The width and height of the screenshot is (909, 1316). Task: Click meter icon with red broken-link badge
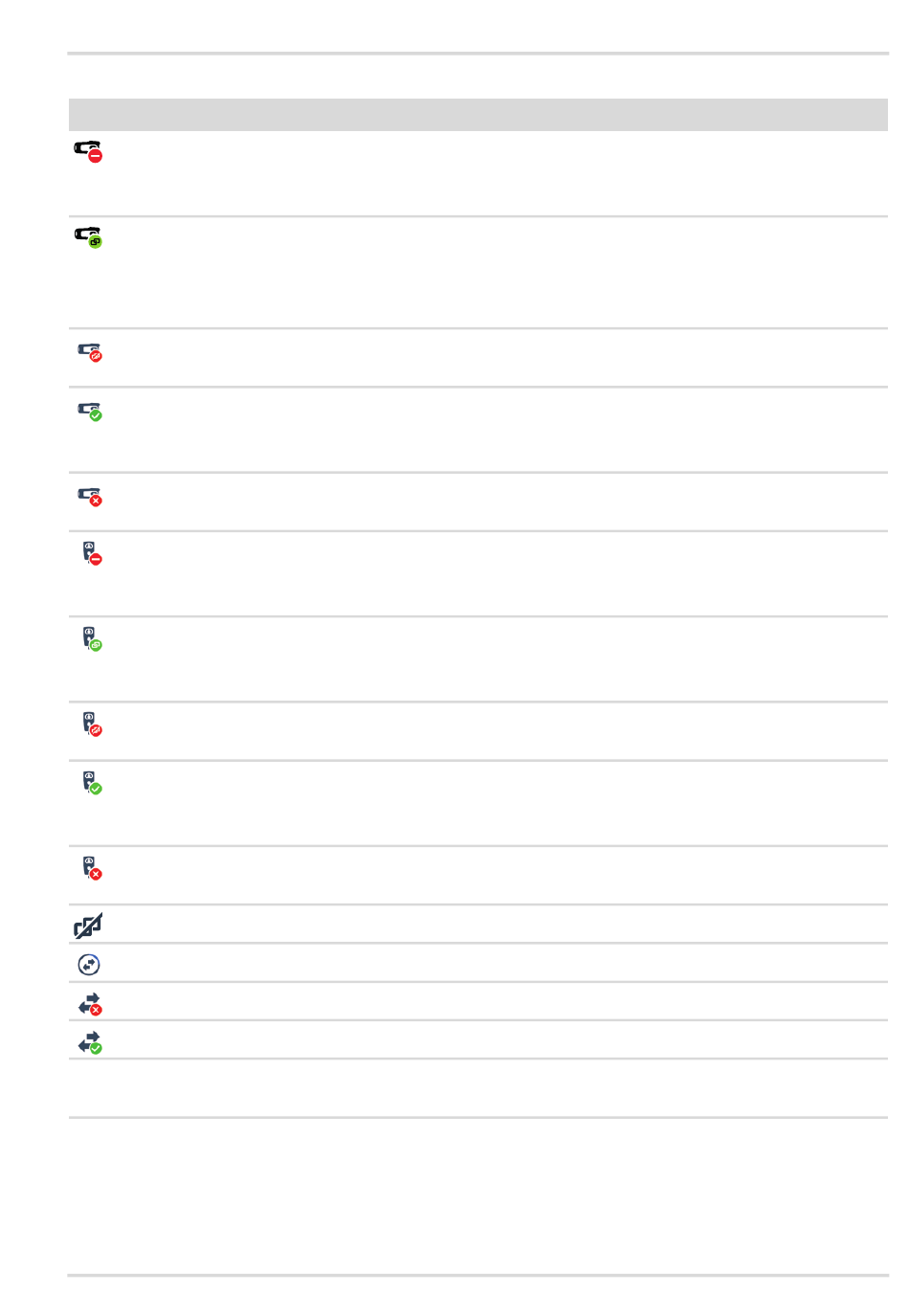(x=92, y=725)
⁂
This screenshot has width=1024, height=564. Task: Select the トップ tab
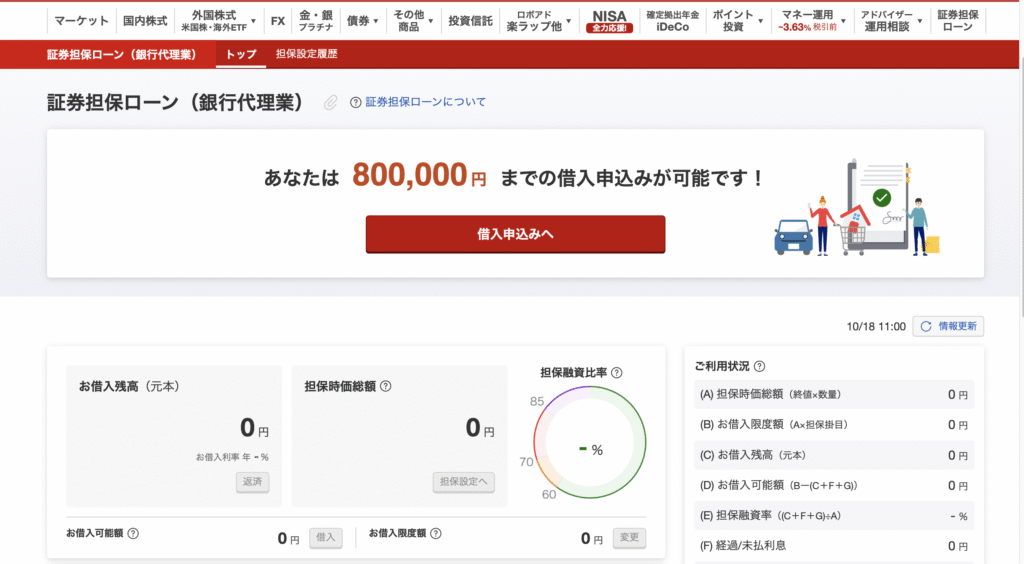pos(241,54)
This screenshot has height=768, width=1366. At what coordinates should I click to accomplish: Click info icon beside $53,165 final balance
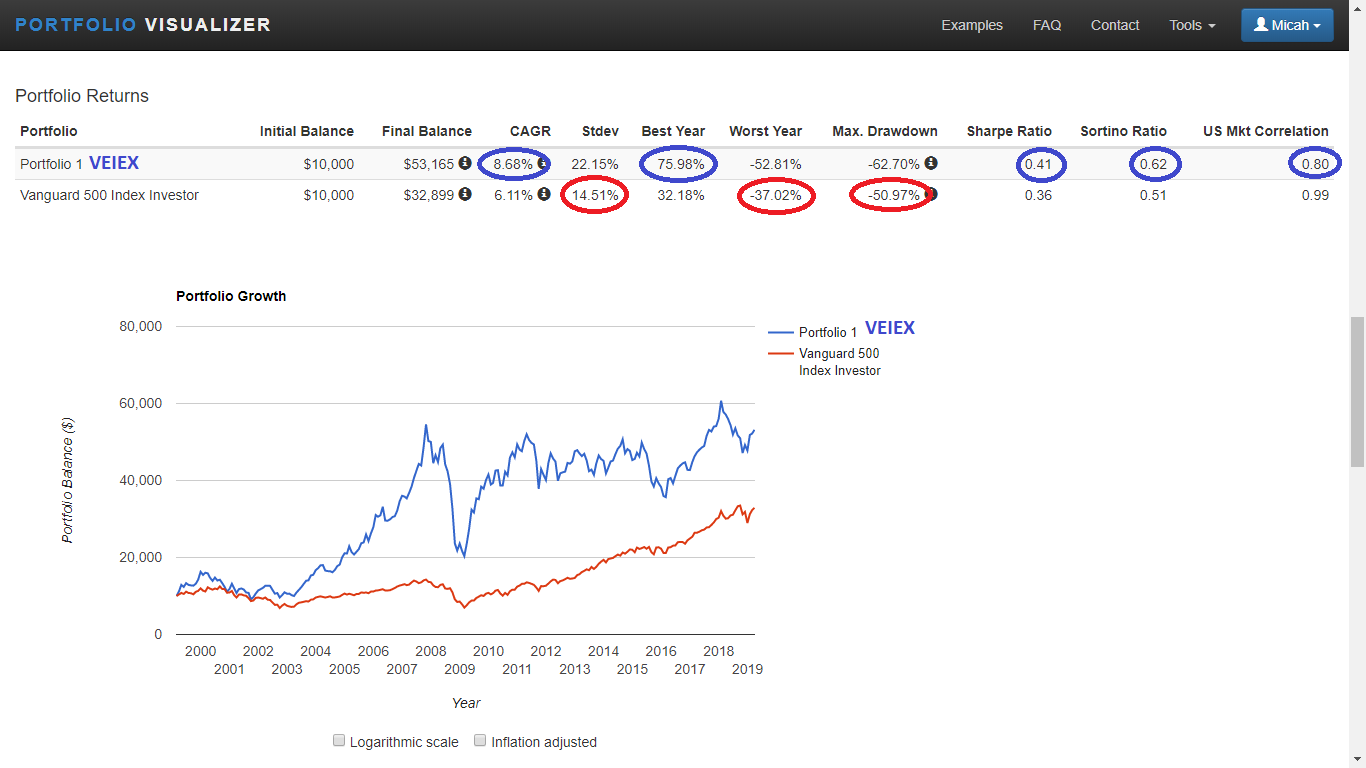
⁂
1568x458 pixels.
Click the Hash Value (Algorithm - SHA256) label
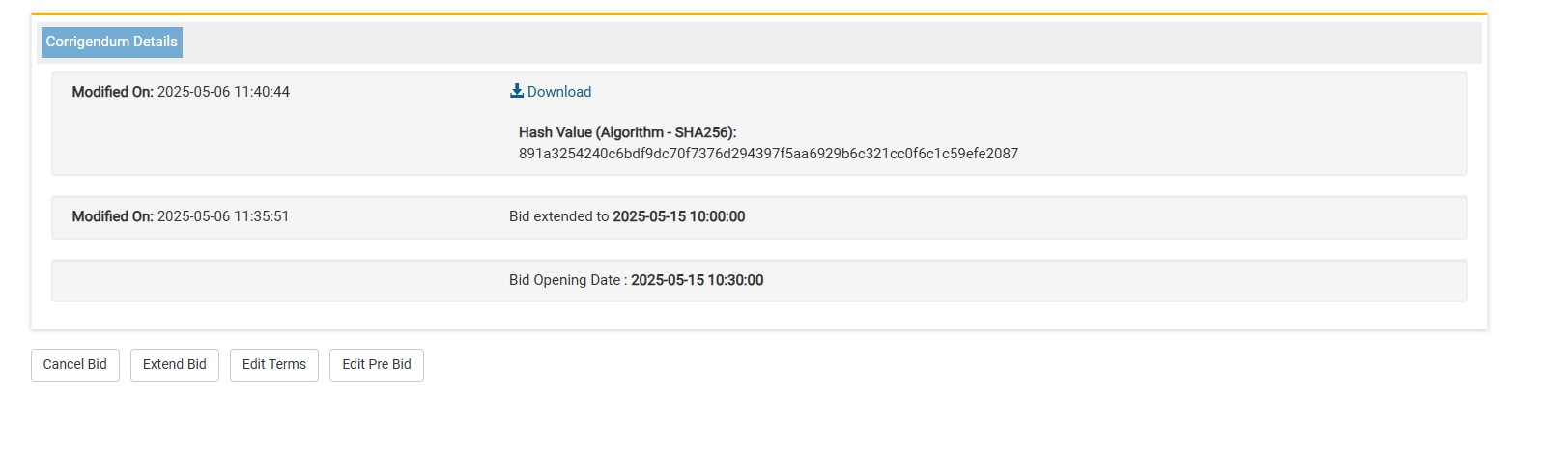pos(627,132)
⁂
When you reach the line holding "This screenshot has width=1024, height=564." in the listing above, begin retyping exactly, and stop once the line holding "This screenshot has height=768, width=1366." is done; pictures stay out.

Solution to this exercise:
This screenshot has width=1024, height=564. Task: Select the トップ tab
pos(241,54)
This screenshot has height=768, width=1366. At what coordinates should I click to accomplish: Click info icon beside $53,165 final balance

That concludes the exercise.